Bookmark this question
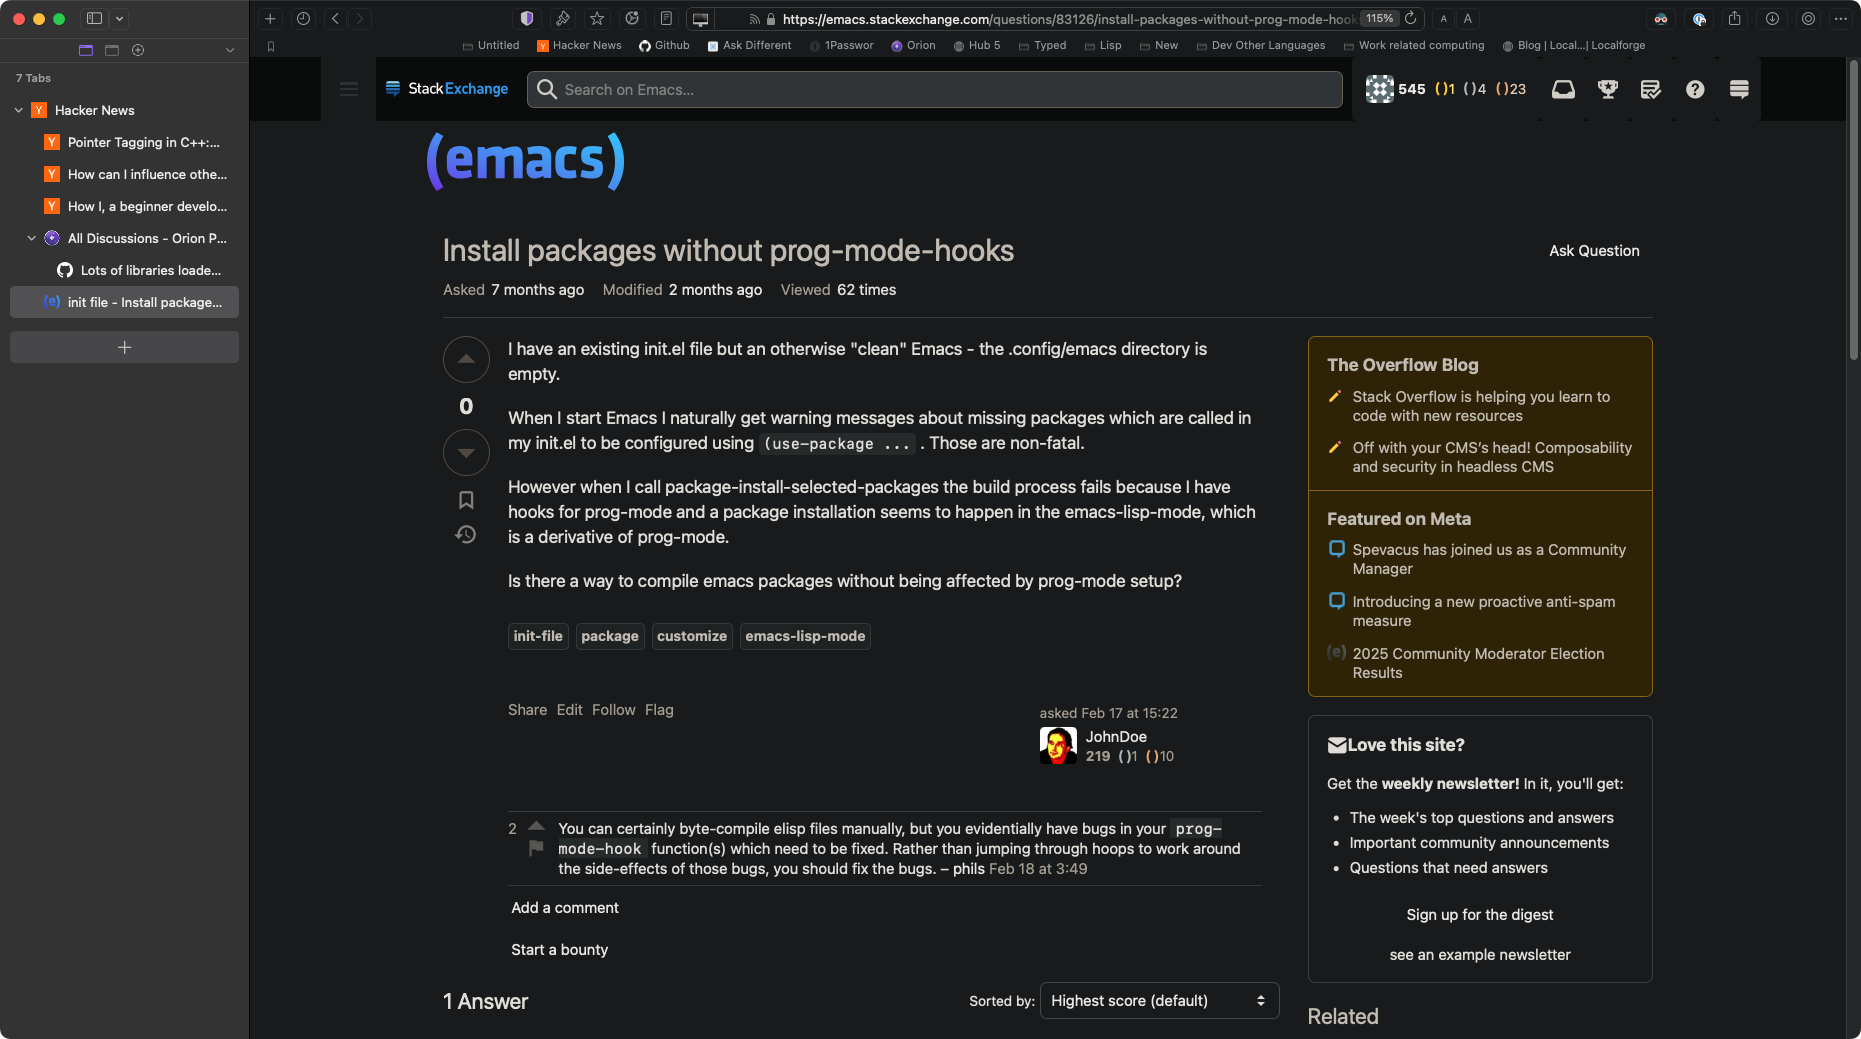 click(466, 499)
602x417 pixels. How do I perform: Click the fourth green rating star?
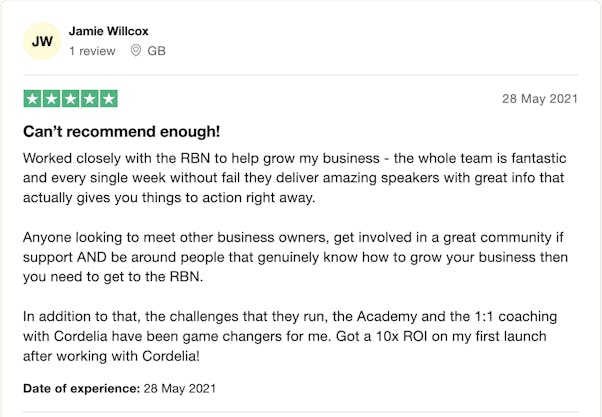coord(89,99)
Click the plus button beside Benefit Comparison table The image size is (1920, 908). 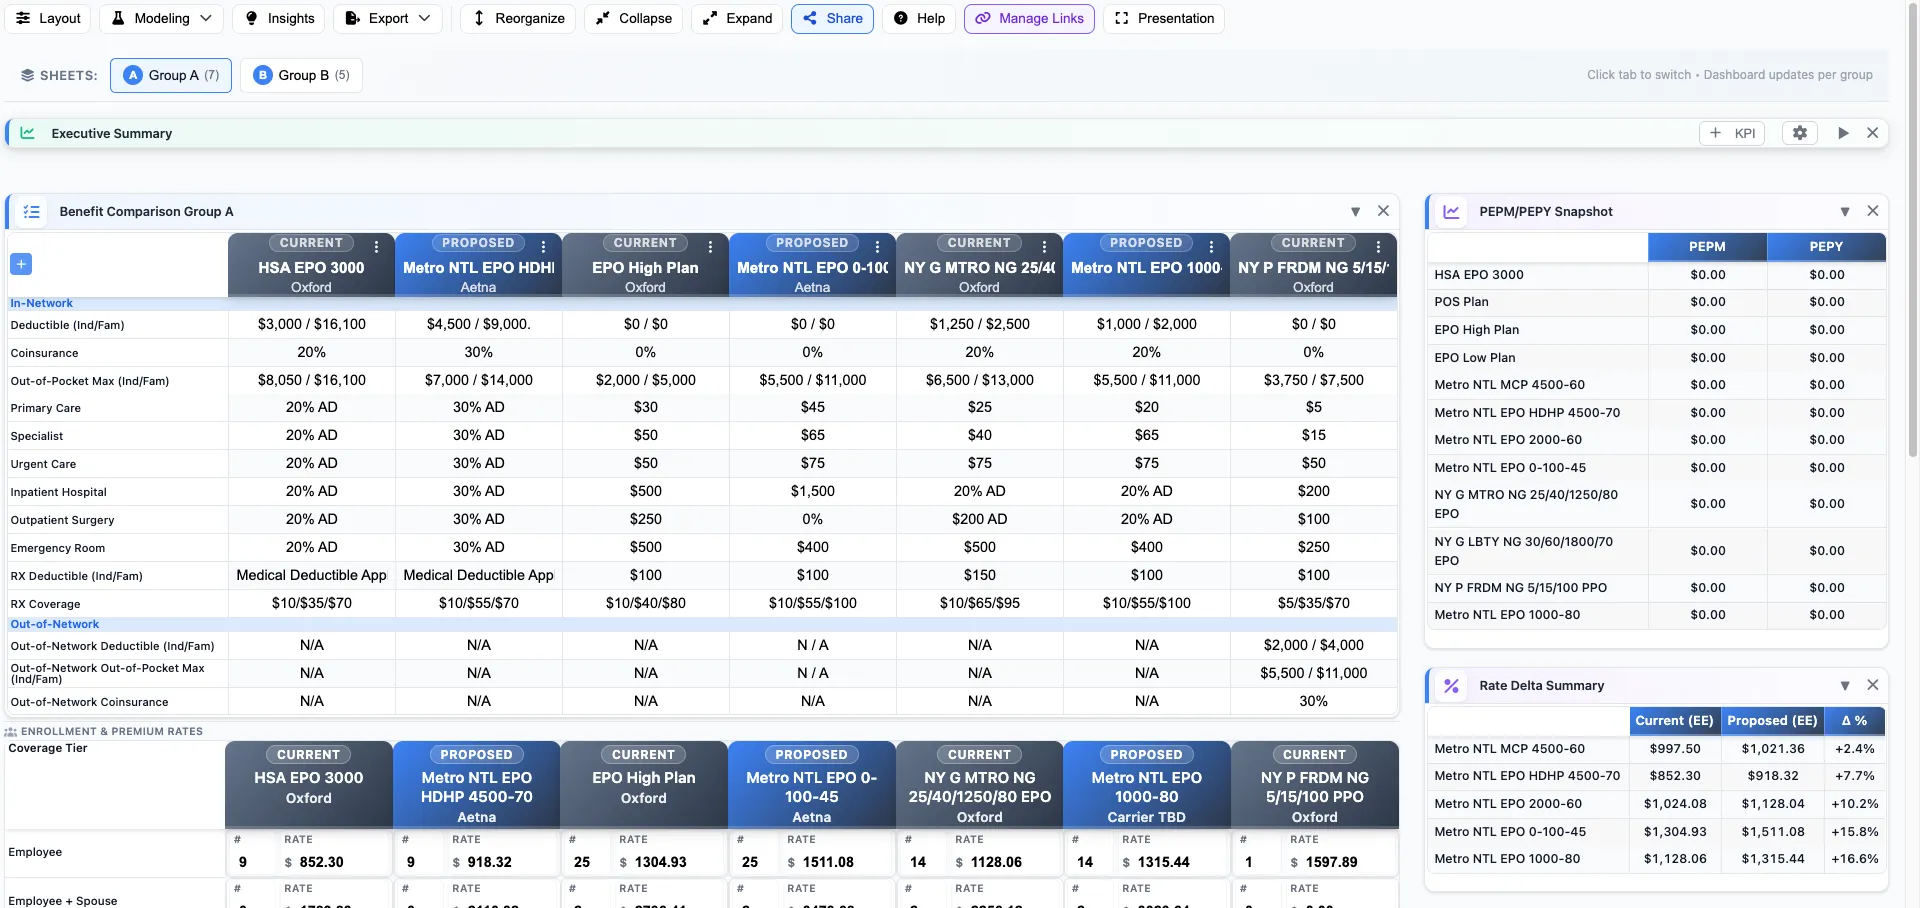pos(22,264)
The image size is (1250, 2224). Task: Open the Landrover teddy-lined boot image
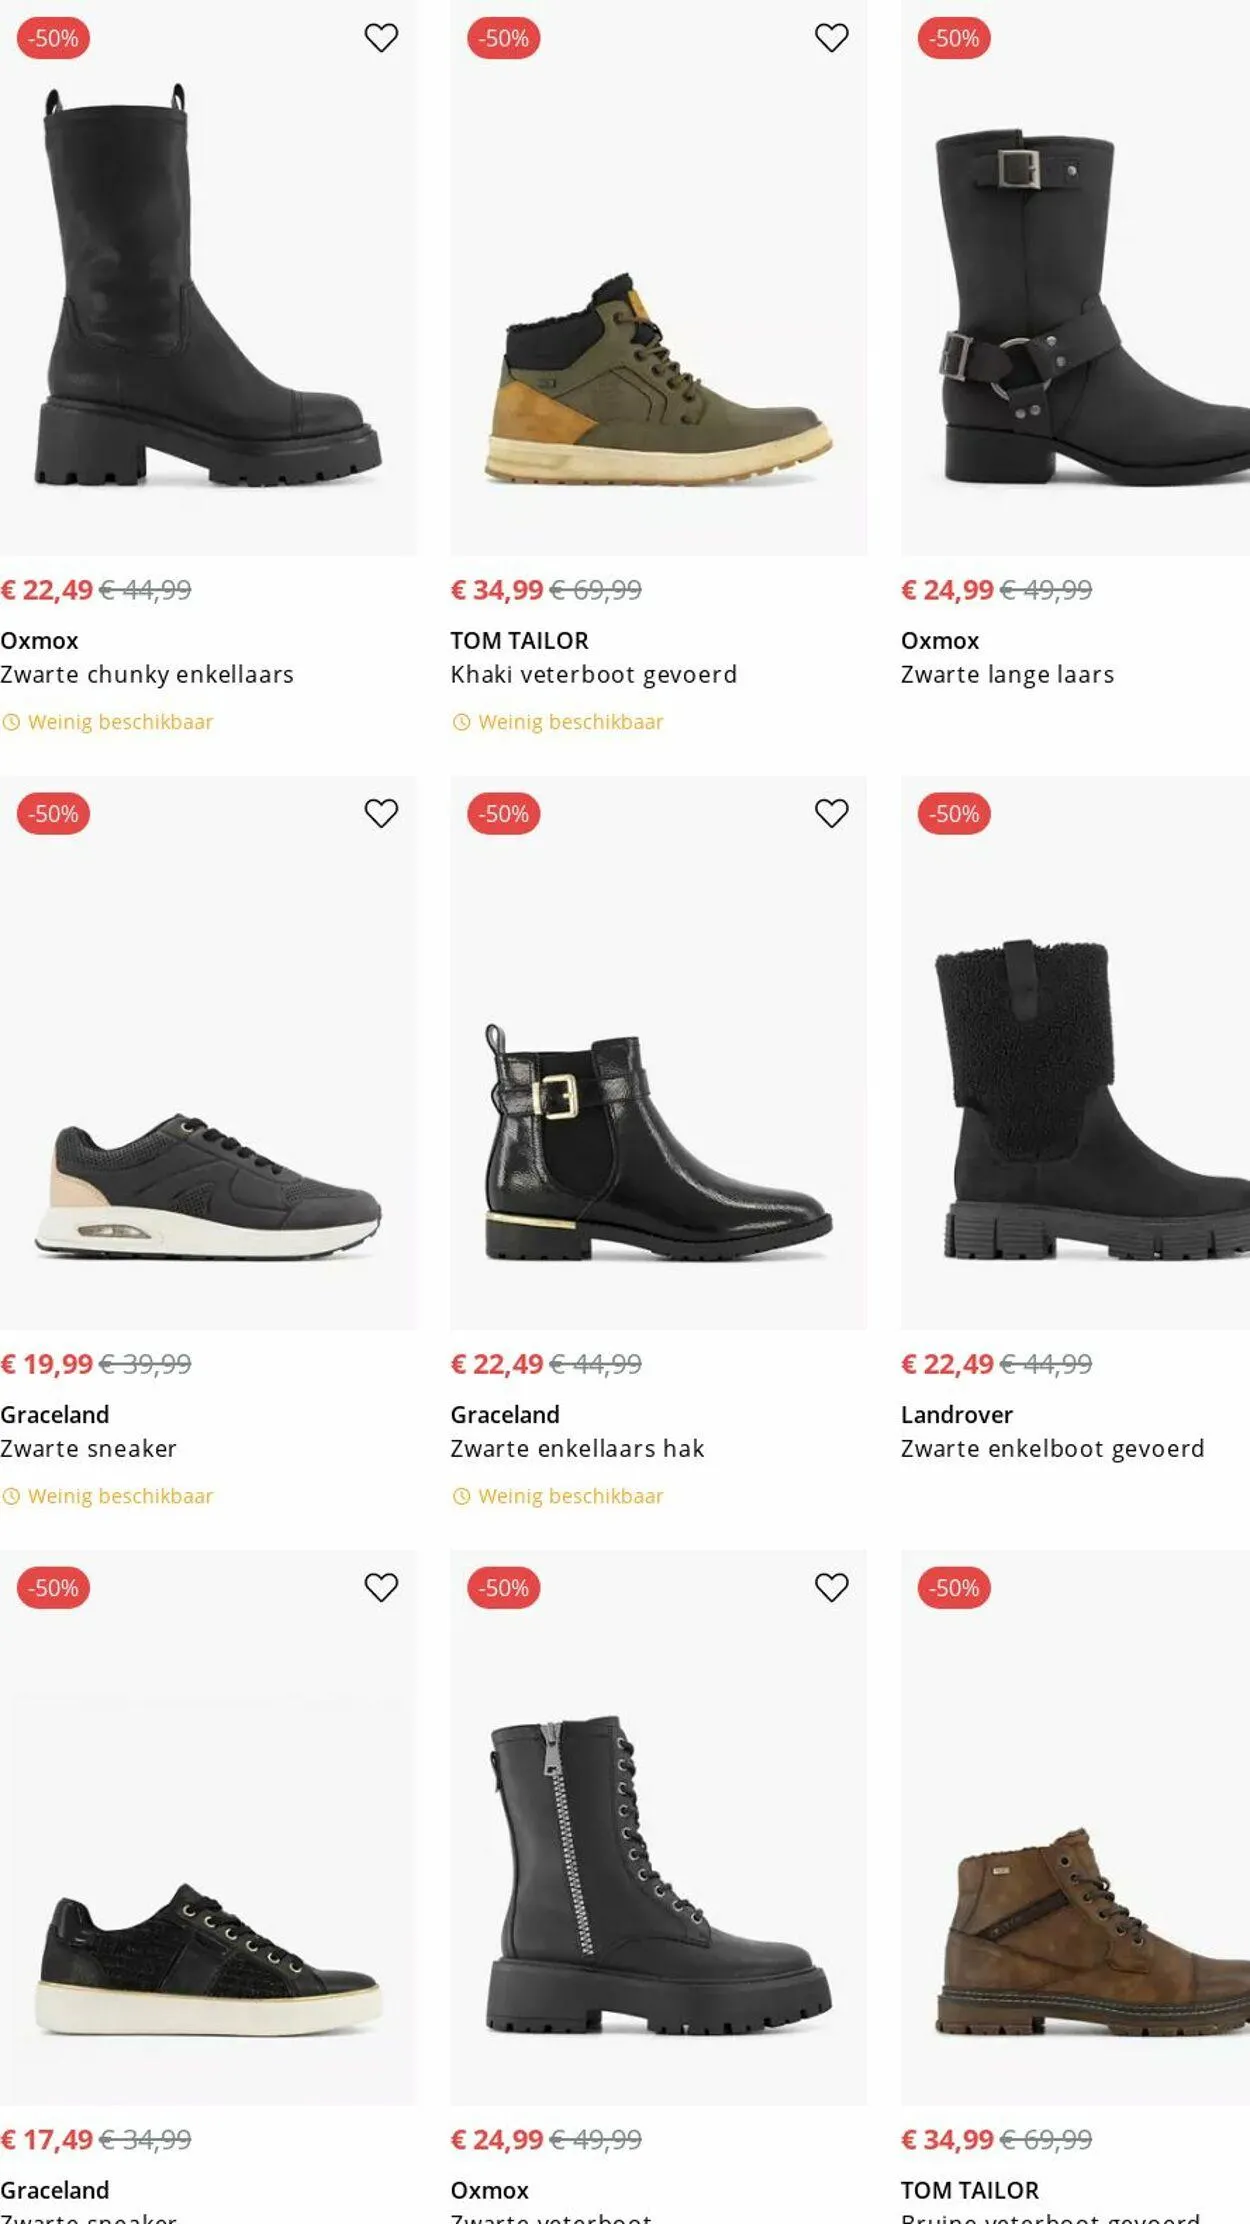(1075, 1100)
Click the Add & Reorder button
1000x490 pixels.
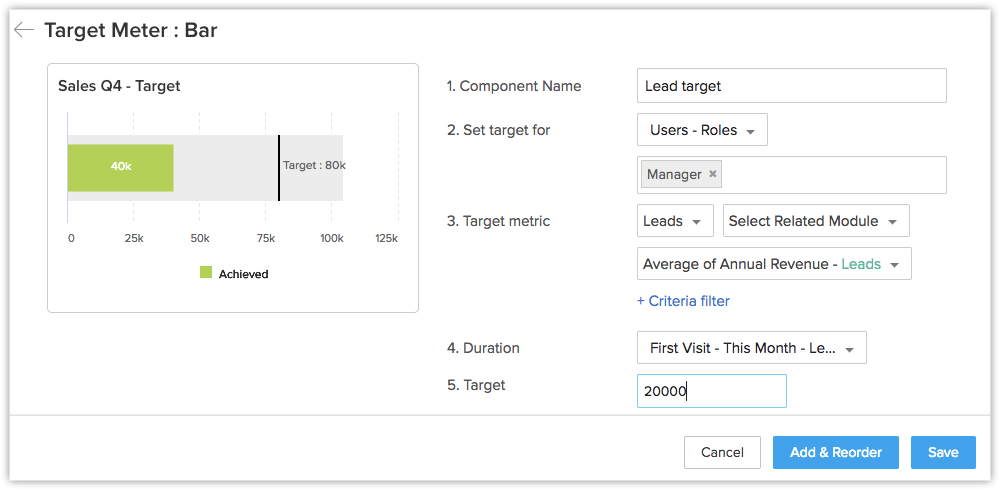[x=835, y=452]
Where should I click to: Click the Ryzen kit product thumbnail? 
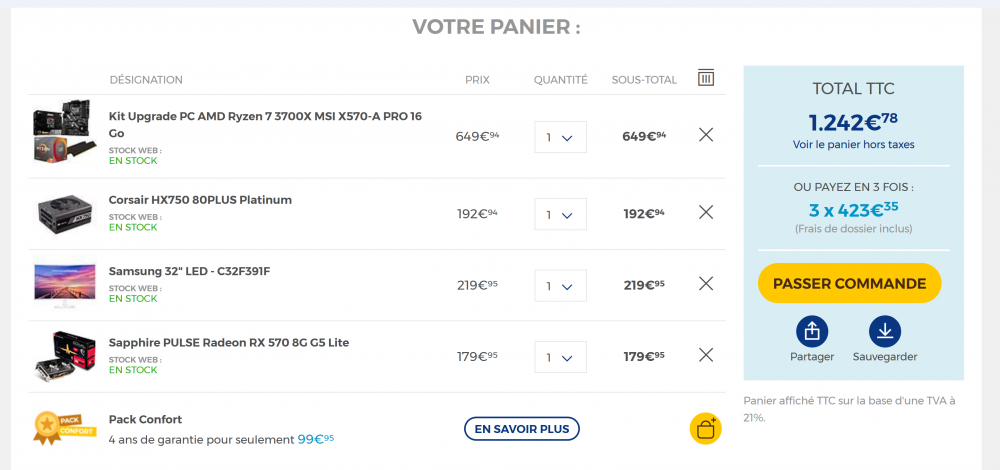coord(65,131)
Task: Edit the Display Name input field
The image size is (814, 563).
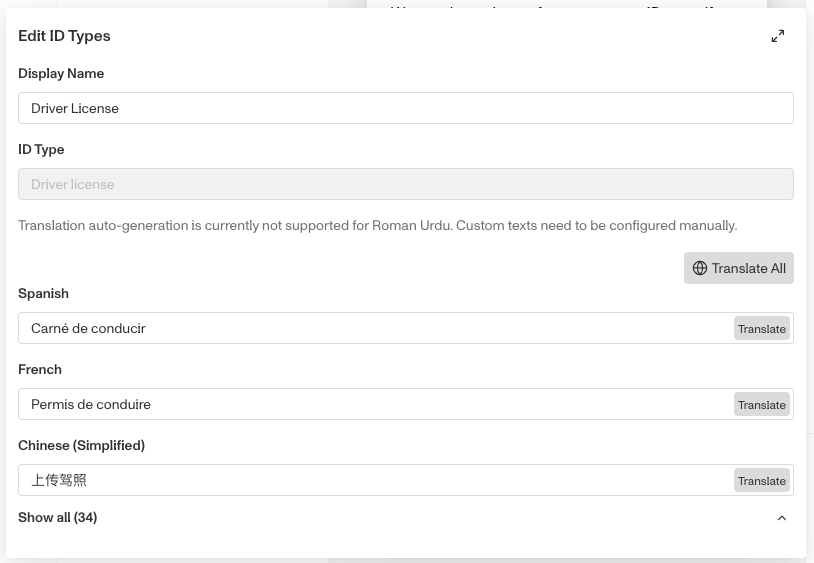Action: 405,108
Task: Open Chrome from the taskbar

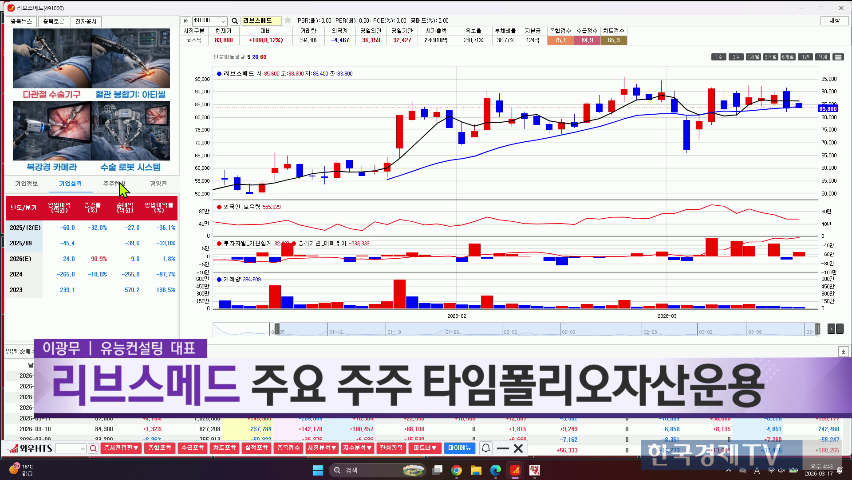Action: [x=456, y=468]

● ● ●

- Work to be completed -
Revise the stretch from the line containing "The image size is (1250, 2224)." through the end of the material, replacing "Ryzen kit" with "Ryzen bundle" and changing nothing else. Omit the pictures from your version.

- Task result -
The image size is (1250, 2224). Task: Open the Landrover teddy-lined boot image
(1075, 1100)
Click the Add & Reorder button
1000x490 pixels.
[x=835, y=452]
Where should I click to: Click the Ryzen bundle product thumbnail? 
coord(65,131)
Task: Edit the Display Name input field
The image size is (814, 563).
Action: 405,108
Task: Open Chrome from the taskbar

Action: [x=456, y=468]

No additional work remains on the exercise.